Information provided:

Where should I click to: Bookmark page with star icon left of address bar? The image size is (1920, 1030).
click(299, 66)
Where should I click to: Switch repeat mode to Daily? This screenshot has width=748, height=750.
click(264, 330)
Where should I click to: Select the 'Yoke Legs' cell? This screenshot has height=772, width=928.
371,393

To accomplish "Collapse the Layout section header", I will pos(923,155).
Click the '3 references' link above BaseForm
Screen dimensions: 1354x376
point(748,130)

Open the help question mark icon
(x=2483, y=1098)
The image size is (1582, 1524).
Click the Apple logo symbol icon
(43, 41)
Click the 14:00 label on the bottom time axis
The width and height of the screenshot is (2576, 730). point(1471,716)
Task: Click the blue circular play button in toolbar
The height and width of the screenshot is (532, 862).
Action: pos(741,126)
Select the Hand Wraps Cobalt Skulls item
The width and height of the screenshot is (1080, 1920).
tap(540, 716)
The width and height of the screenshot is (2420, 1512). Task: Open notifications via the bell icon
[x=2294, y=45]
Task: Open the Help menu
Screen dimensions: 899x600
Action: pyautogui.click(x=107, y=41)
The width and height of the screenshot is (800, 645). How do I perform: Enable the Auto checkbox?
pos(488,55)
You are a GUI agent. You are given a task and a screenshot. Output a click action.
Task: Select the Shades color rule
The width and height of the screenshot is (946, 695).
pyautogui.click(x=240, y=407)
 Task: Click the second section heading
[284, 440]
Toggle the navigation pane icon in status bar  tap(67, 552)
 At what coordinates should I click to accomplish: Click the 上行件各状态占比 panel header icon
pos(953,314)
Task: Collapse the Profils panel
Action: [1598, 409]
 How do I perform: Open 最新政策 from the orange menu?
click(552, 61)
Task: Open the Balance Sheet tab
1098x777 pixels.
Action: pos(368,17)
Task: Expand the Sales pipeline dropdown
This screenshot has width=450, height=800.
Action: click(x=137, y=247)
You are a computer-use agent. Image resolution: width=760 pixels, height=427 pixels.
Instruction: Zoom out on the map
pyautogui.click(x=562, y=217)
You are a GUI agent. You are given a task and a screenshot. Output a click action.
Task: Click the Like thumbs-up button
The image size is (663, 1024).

Written problem:
Write out the records above again, swapping every "Screen dimensions" for "Screen size" and changing nothing else.

Response to this task:
Where should I click to: Bookmark page with star icon left of address bar? The image size is (1920, 1030).
click(299, 66)
Where should I click to: Switch repeat mode to Daily? This screenshot has width=748, height=750.
click(264, 330)
Where should I click to: Select the 'Yoke Legs' cell? This screenshot has height=772, width=928.
371,393

To accomplish "Collapse the Layout section header", I will pos(923,155).
Click the '3 references' link above BaseForm
Screen size: 1354x376
point(748,130)

Open the help question mark icon
(x=2483, y=1098)
The image size is (1582, 1524).
Click the Apple logo symbol icon
(43, 41)
Click the 14:00 label on the bottom time axis
The width and height of the screenshot is (2576, 730). point(1471,716)
Task: Click the blue circular play button in toolbar
The height and width of the screenshot is (532, 862).
Action: pos(741,126)
Select the Hand Wraps Cobalt Skulls item
The width and height of the screenshot is (1080, 1920).
tap(540, 716)
The width and height of the screenshot is (2420, 1512). Task: Open notifications via the bell icon
[x=2294, y=45]
Task: Open the Help menu
Screen size: 899x600
Action: pyautogui.click(x=107, y=41)
The width and height of the screenshot is (800, 645). How do I perform: Enable the Auto checkbox?
pos(488,55)
You are a GUI agent. You are given a task and a screenshot. Output a click action.
Task: Select the Shades color rule
The width and height of the screenshot is (946, 695).
pyautogui.click(x=240, y=407)
 Task: Click the second section heading
[284, 440]
Toggle the navigation pane icon in status bar  tap(67, 552)
 At what coordinates should I click to accomplish: Click the 上行件各状态占比 panel header icon
pos(953,314)
Task: Collapse the Profils panel
Action: [1598, 409]
 How do I perform: Open 最新政策 from the orange menu?
click(552, 61)
Task: Open the Balance Sheet tab
1098x777 pixels.
Action: pos(368,17)
Task: Expand the Sales pipeline dropdown
This screenshot has width=450, height=800.
Action: click(x=137, y=247)
You are a computer-use agent. Image resolution: width=760 pixels, height=427 pixels.
Instruction: Zoom out on the map
pyautogui.click(x=562, y=217)
You are a GUI agent. You are given a task and a screenshot. Output a click action.
Task: Click the Like thumbs-up button
The image size is (663, 1024).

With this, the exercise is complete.